You have got to keep an open mind and have realistic expectations. You can’t “make” people like your music. The only thing you have control over is giving it your all, having it professionally recorded, mixed, mastered, quality artwork and the rest? Is going to fall where it may. When you are purchasing promotion services, you are hiring someone to do a specific task. The best you can hope for when investing your money, is that the person you employ delivers the work you hired them to do. You can’t hire anyone to give you plays, downloads, or purchases. If you’re looking for organic (natural, not purchased “plays” or “hits”) numbers the best you can do is make sure the person you hire is doing what you paid them to do and that you are hiring the right person.

Budget: 

You have to have a budget for promotion. Period. Once you have established that you are taking your music seriously and have dotted all of your I’s and crossed your T’s (check the Hip Hop 101 tab on this blog for other articles that lead up to the point where you’re actually employing promoters) you need to set aside money that is specifically for putting your music out there. I don’t care if it’s $20 a week, you need to have a budget. You also need to understand that the more money you spend on good promotion, the better your results are going to be.

Publicist: 

Ideally, you’d be able to hire a Publicist. This costs thousands of continual dollars and is a regular expense or staff person to an artist that has a fan base, buzz, and music income that warrants hiring a Publicist. You can hire one for a campaign (i.e. to release a debut album or mix tape) however, this is still going to cost you thousands of dollars. Just to give you an idea, some years back for a gospel artist, I hired a reputable publicist in the gospel music community for a Myspace/ Email blast and that one service alone for 30-days was $750.00 USD. The artist this was done for was an established independent artist with an existing fan base in the gospel community and in his case the investment was well worth it because he sold a few thousand albums during the first month alone. If you are not an “established” artist / producer as of yet, spending that kind of money on a person with no credentials or existing fan base would more then likely be a huge waste of money unless of course you just hit the lotto and had the extra money to burn.

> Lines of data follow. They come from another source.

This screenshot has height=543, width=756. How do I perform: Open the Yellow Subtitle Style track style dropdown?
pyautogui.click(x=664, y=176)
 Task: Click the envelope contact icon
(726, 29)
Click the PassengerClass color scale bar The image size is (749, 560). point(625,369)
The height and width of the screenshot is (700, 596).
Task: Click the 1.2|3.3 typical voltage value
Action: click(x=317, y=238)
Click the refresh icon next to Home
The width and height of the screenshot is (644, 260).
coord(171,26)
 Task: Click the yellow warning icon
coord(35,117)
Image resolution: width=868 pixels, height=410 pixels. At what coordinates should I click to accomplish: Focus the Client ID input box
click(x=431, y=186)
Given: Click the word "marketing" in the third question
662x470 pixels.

“Showcase Performances” : 

DO NOT EVER pay anyone to perform. Ever. “Artist Showcases” are a hustle. You’re paying to perform in front of other people who paid to be there. The “A & R” from so and so records that’s also allegedly in the audience? Big, huge, fat joke most of the time. If you want to know who an actual A&R is for a certain label? Look it up. It’s public information. Don’t just believe something because someone told you, CHECK. There are companies that make ALL of their money taking yours. They book venues with club owners they have existing relationships with, you pay your own expenses to get to the show, you pay for your performance time, they give you a flyer with their logo on it that says you’re performing so you can post it on Facebook and feel like a rock star, and they split your money. Open Mic nights are usually free (with the exception of a door cover charge or a small entry fee) and if you make great music and can present yourself in a professional way, most small local clubs or bars will let you host your own show there during the week for a reasonable fee. You can also find out if there are local events already going on in your community and you can inquire about performing. This works the same way with a “prize” at the end. I know several artists from different states that all found themselves “winners” and no cash prize, radio interview, or record deal ever manifested after “winning”.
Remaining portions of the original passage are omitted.